-- Task prompt --
Check each line below for the word "computer" and give the count alone.

-- Provided data --

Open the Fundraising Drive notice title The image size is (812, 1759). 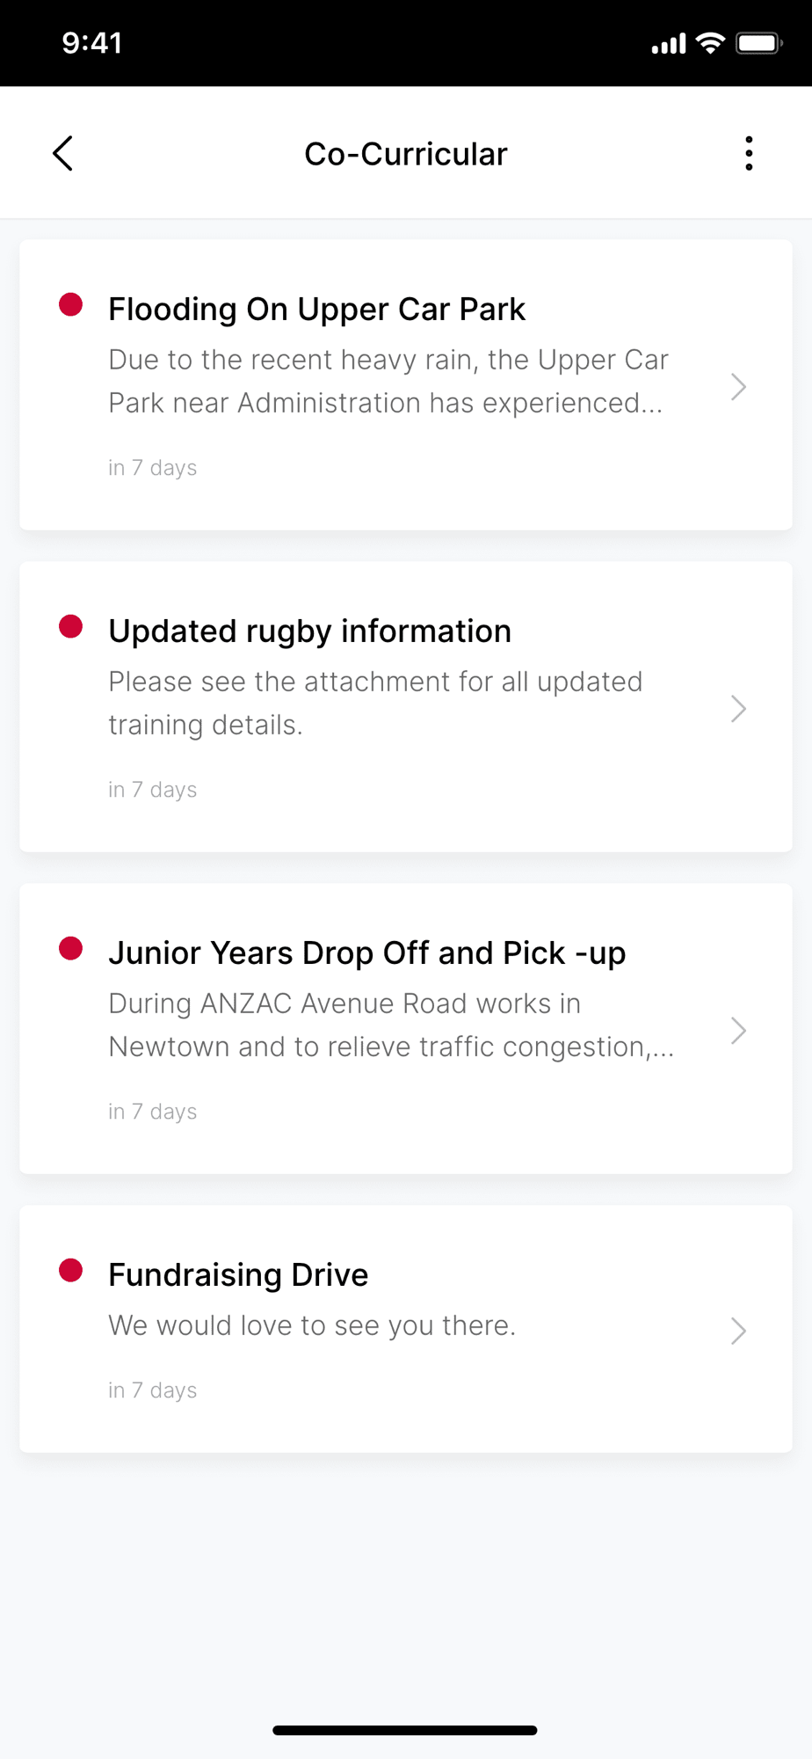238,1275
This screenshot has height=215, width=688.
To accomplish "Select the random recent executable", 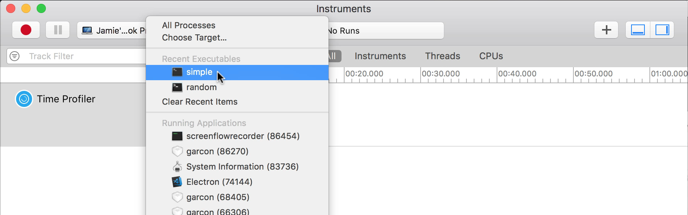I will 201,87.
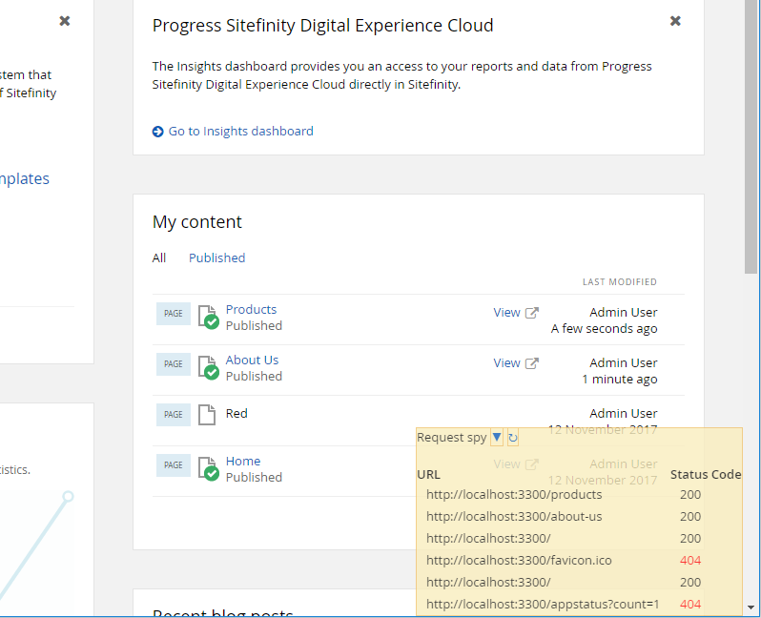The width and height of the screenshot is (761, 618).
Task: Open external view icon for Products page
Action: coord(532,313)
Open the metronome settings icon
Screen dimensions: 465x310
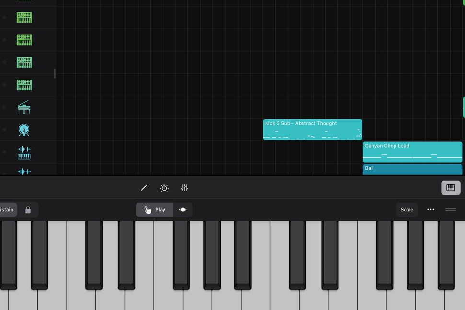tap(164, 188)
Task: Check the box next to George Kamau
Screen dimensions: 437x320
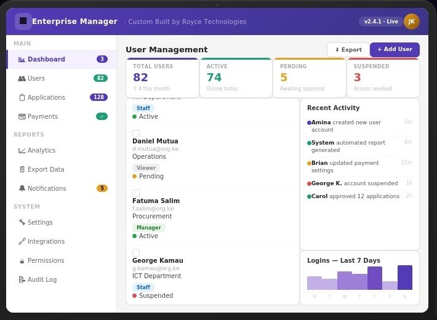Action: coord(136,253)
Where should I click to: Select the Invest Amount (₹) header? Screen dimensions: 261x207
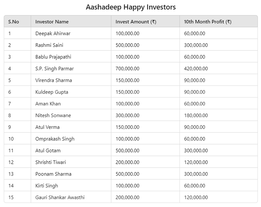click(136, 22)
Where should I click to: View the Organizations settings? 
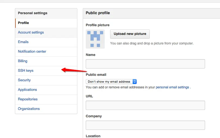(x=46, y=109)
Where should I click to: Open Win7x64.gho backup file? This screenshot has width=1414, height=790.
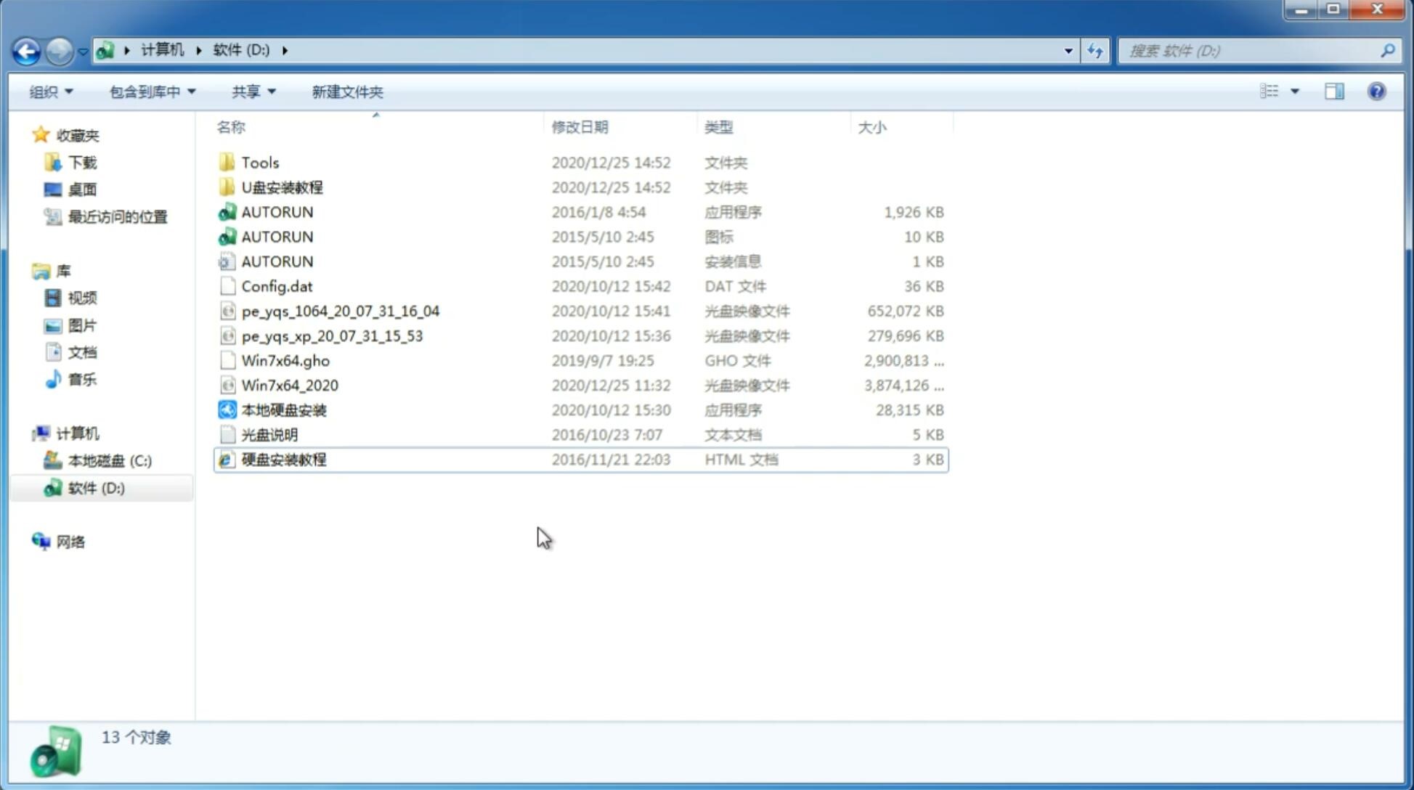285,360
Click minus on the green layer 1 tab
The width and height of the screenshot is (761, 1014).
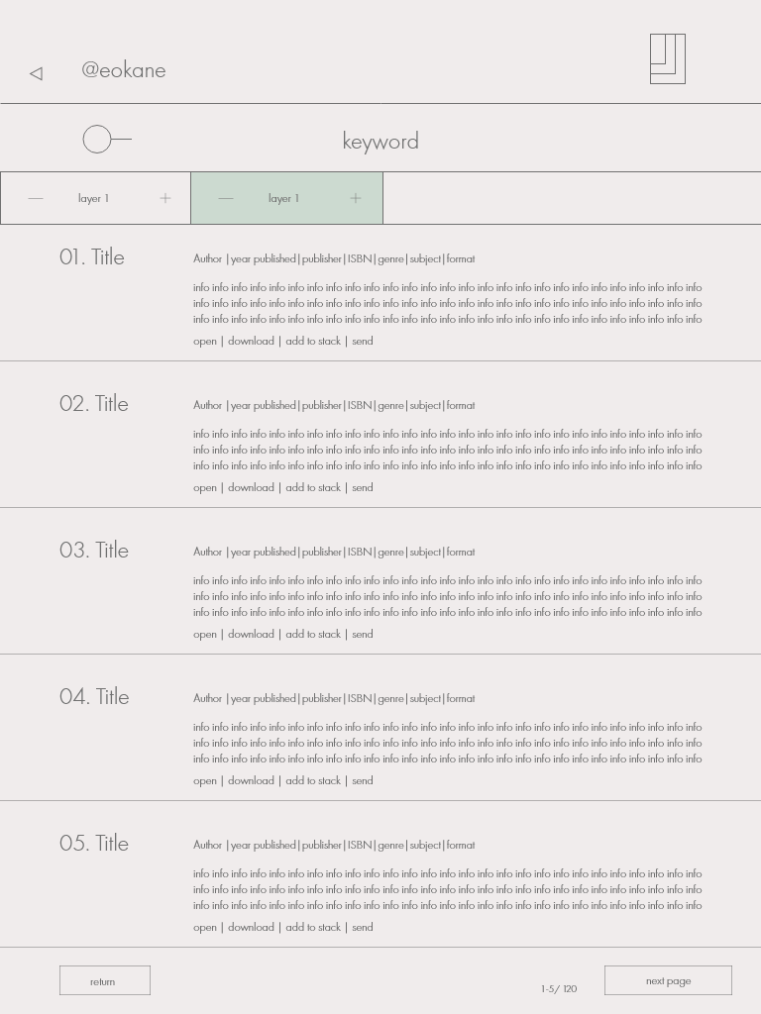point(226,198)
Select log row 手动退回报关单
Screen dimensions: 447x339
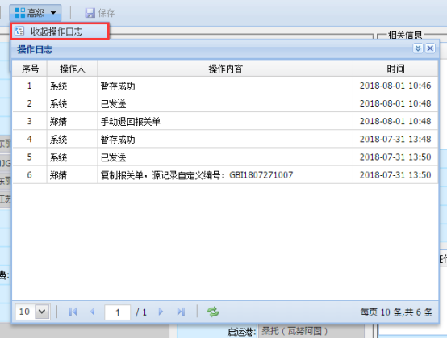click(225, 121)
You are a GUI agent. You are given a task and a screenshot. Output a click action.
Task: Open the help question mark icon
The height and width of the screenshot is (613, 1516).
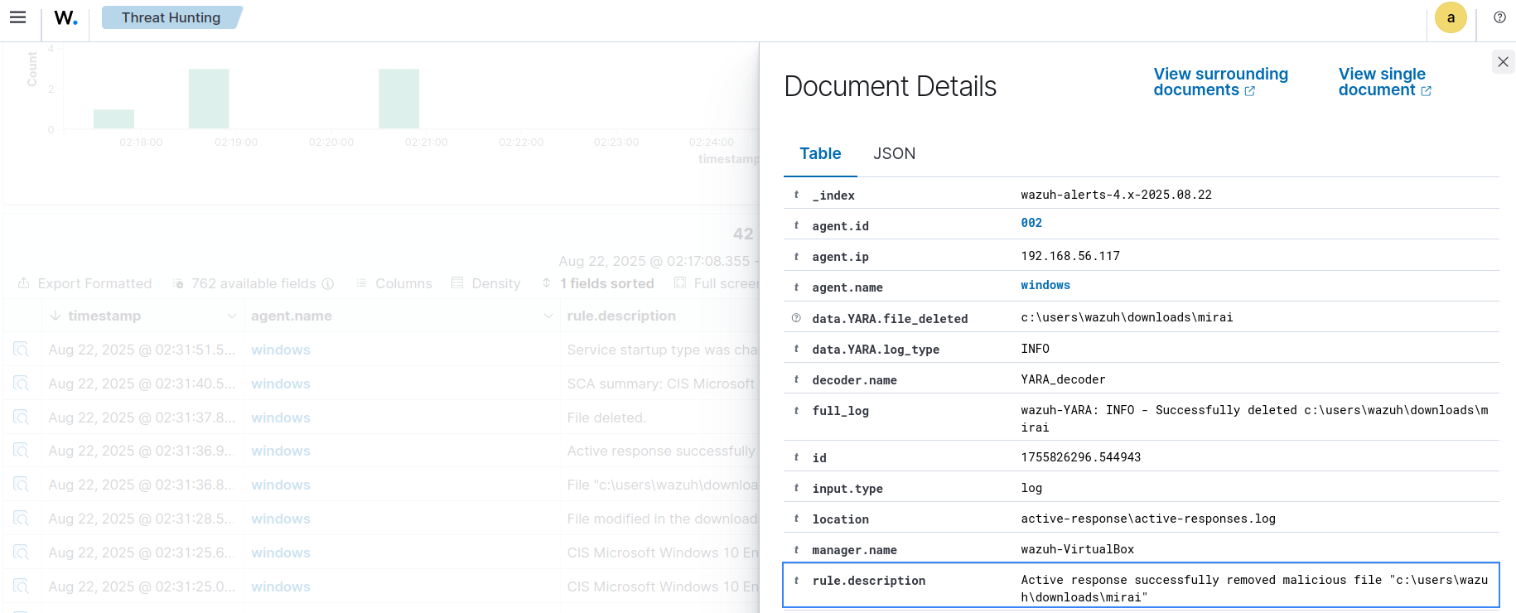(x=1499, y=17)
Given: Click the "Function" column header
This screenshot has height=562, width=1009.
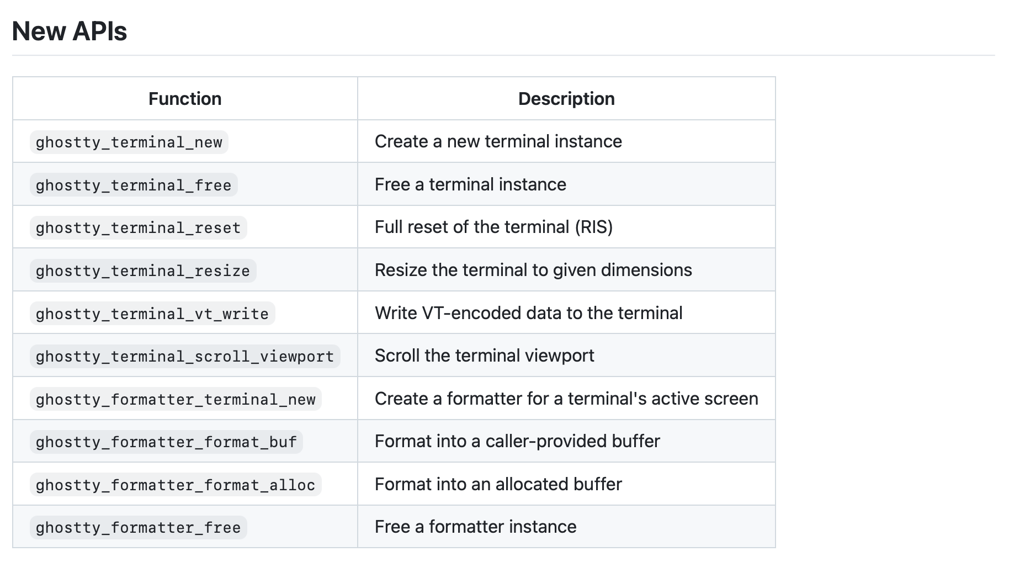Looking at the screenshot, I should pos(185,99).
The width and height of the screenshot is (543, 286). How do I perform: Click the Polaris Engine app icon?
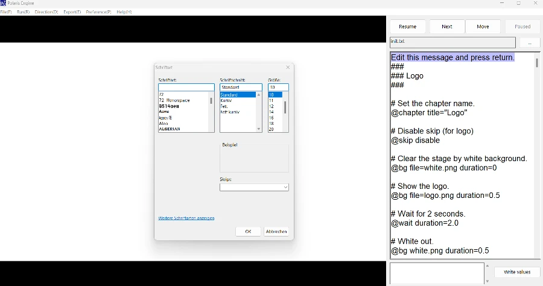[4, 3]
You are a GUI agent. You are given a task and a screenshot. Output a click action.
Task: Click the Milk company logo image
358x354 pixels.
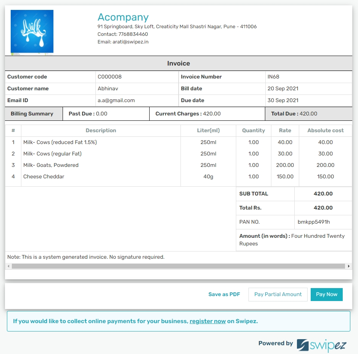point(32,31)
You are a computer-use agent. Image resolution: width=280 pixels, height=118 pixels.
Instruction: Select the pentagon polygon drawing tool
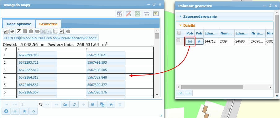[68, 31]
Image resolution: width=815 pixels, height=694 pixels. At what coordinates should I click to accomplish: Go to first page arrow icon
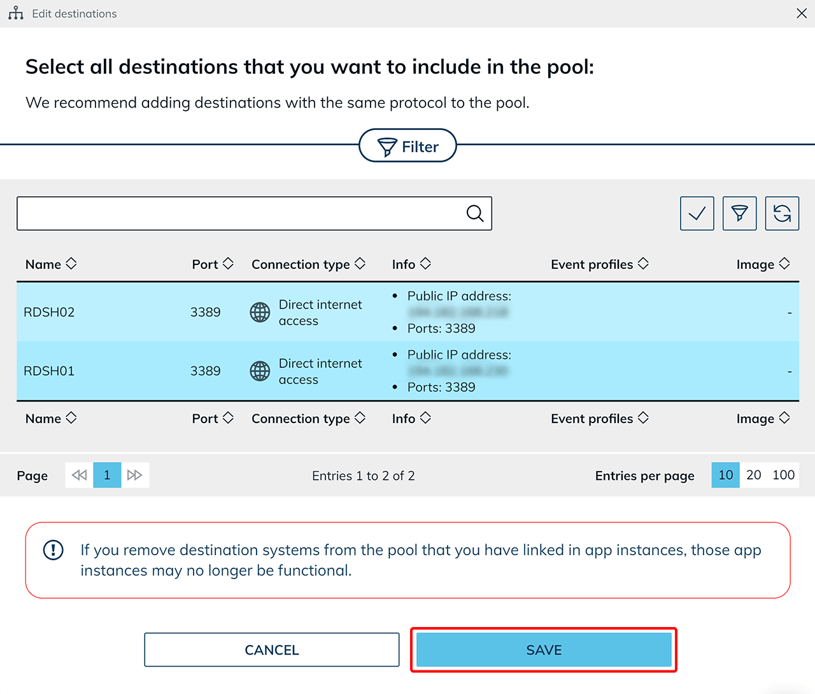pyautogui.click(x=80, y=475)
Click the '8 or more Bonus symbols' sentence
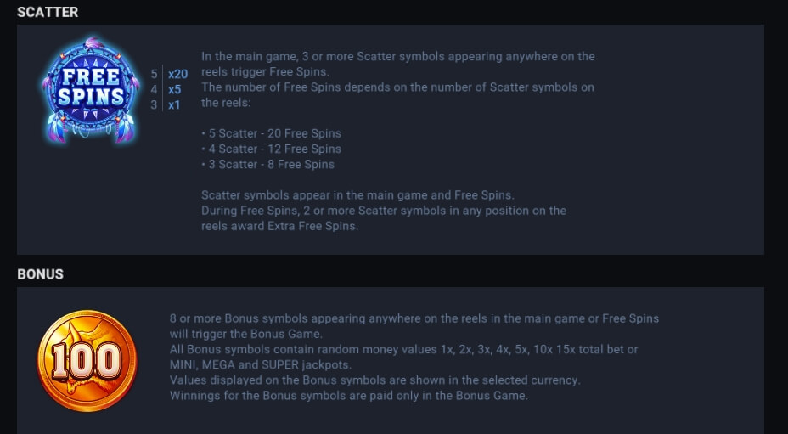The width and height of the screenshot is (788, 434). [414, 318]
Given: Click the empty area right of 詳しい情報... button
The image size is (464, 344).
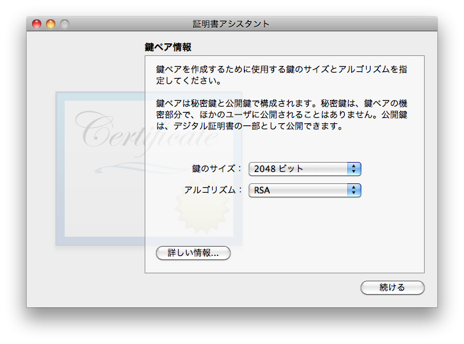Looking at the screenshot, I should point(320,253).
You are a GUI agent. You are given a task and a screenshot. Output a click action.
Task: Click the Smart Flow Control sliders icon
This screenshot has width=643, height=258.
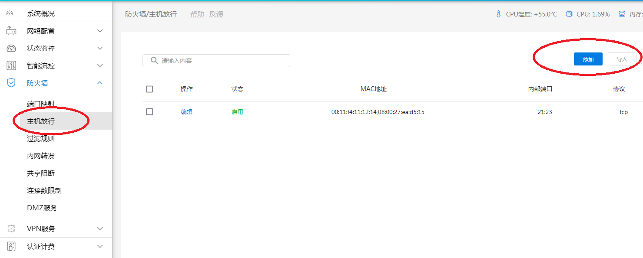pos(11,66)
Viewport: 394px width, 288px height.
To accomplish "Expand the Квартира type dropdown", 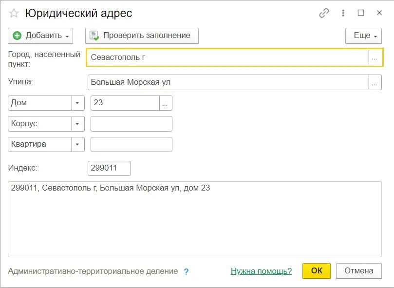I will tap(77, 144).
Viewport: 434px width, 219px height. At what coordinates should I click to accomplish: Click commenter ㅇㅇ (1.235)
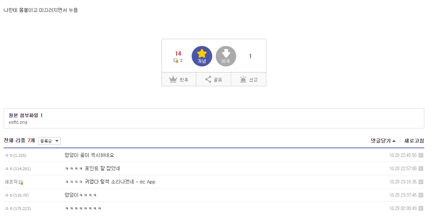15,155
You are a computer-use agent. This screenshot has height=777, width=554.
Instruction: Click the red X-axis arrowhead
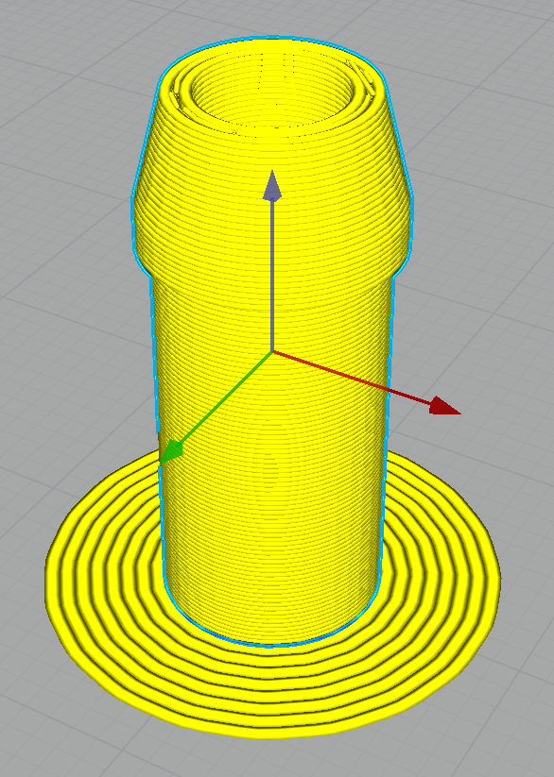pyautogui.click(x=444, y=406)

-- Written reply --
2